Likewise, my wife is reticent to comment about my appearance now. She prefers my hair longer and is also adjusting to the radical departure in my personal aesthetics. Yet we both still love me. And we both will adapt. In fact, both of us recognize that identity, by definition, is invested with a certain amount of fluidity. At least, I hope that’s true. Otherwise, people would be mighty boring and far more explicable than I’ve thus far found them to be.

In fact, even if you don’t view your own identity as a sort of malleable construct, then you must recognize that any "I" in a work of literature is nothing more than that. Indeed, in the late 50s, as a reaction to the dominant thinking of the so-called New Critics, W.D. Snodgrass and Robert Lowell brought us a new conception of this "I." With deeply personal (and moving) poems both poets helped established the Confessional mode of poetry, sort of. Naturally, there is a long history in poetry of writing about deeply personal feelings: think of Shakespeare’s sonnets or even the odd mixture of spirituality and sexuality in John Donne’s poems. More, consider Ben Jonson’s "On My First Son." Indeed, what could be more personal than the death of one’s child?

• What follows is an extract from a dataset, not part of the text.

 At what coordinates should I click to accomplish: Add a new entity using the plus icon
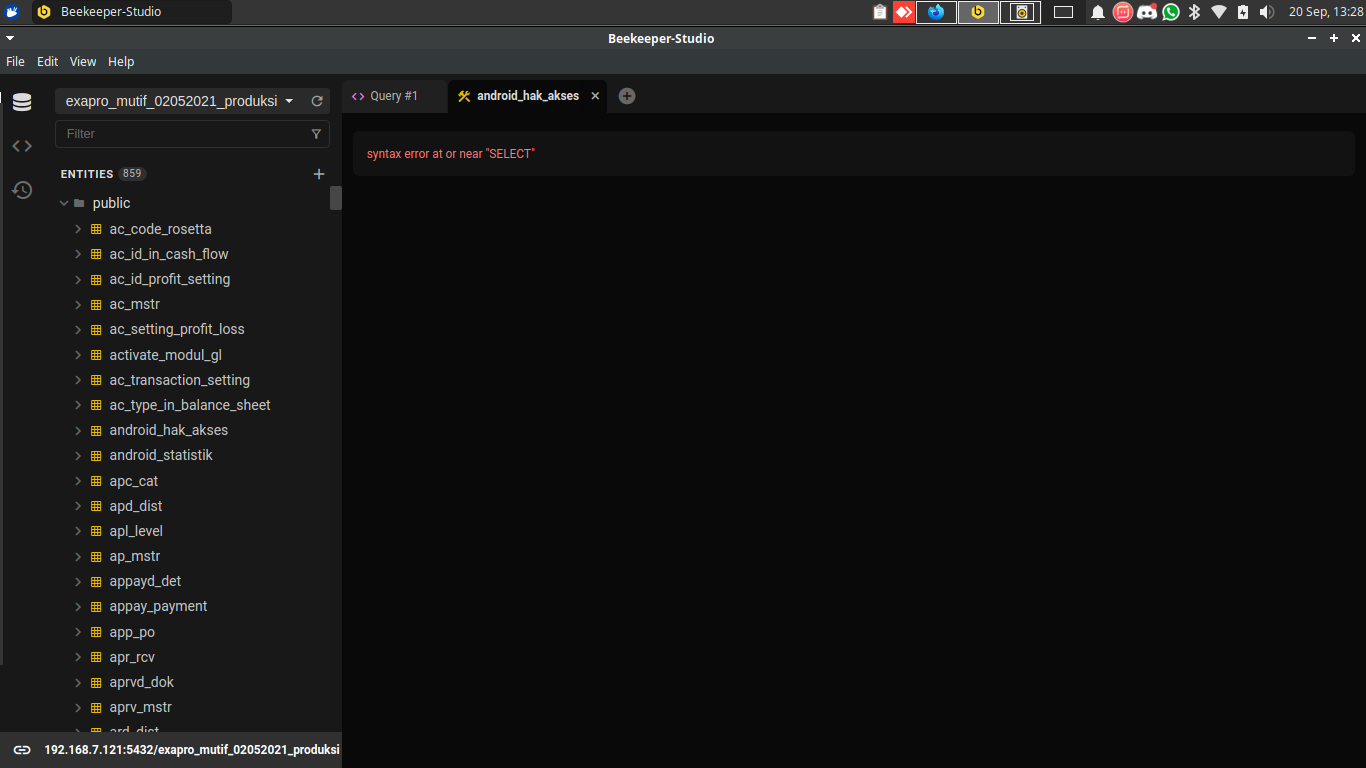319,173
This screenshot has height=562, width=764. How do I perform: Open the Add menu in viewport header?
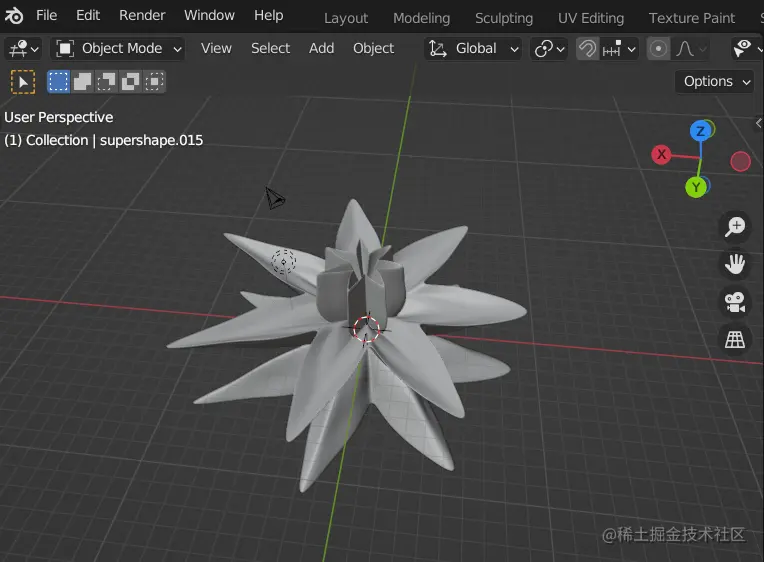322,49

Yet before Snodgrass, no poet had really brought that kind of attention to the every-day affairs of our lives. With Robert Lowell, of course, this notion was taken to yet more extremes: at one point, he even incorporated letters from his wife into his poems. Of course, as the 60s opened, Mr. Lowell would inspire several of his students, most notably Plath and Sexton, to follow a similar path, establishing what would become known as the "confessional poetry."

For some reason, when I think of confessional poetry, I don’t think about these luminaries. Rather I think of countless poems that seem mere celebrations of egoism. They spring up unbidden in journals everywhere like dandelions in an unkempt lawn. They extol the virtues of the speaker, and to my mind, often amount to little more than a "woe is me/I’m bourgeoisie" kind of attitude, and frankly, I’m exhausted by the ramifications that one’s identity is political. Instead, I’d like to believe that my identity is, well, mine.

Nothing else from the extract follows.